Another important long-term (>100 years) sink for carbon in forested wetlands is wood biomass. Based on growth data (Shepard et al., 1998) and conversion factors (Turner et al., 1995) for bottomland hardwood forests, southern U.S. swamps, for example, sequester 0.011 Gt C yr-1.

A small but significant proportion of organic matter in wetland soils is transformed into methane in the metabolism of methanogenic bacteria. Methane production is a characteristic feature in all wetland soils; the rate is governed largely by substrate availability and temperature (Shannon and White, 1994; Mikkelä et al., 1995; Schimel, 1995; Bergman et al., 1998; Komulainen et al., 1998). Part of the methane produced in anoxic soil is oxidized by methanotrophic bacteria in aerobic surface layers.

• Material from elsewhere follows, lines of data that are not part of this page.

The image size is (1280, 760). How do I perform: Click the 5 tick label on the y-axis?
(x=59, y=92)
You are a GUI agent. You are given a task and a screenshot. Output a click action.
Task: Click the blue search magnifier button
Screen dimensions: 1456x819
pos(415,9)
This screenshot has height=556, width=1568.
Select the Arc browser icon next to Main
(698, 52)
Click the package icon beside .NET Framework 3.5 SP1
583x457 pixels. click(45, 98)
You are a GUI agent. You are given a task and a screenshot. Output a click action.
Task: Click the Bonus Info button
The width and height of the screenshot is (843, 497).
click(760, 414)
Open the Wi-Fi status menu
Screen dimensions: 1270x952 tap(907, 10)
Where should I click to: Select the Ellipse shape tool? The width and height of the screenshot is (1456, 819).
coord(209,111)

The ratio of methane production to consumption determines the magnitude of the flux from the soil to the atmosphere; this rate is governed largely by the depth of the aerobic layer (Roulet et al., 1993; Shannon and White, 1994). The role of vascular plants in providing continuous substrate flux for methanogenesis and as a transport pathway to the atmosphere has been stressed (Whiting and Chanton, 1993; Schimel, 1995; Frenzel and Rudolph, 1998). Slow fermentation of organic matter in growing peat layers of bogs has been cited as the factor that theoretically limits the final volume a bog may reach during its development (Clymo, 1984).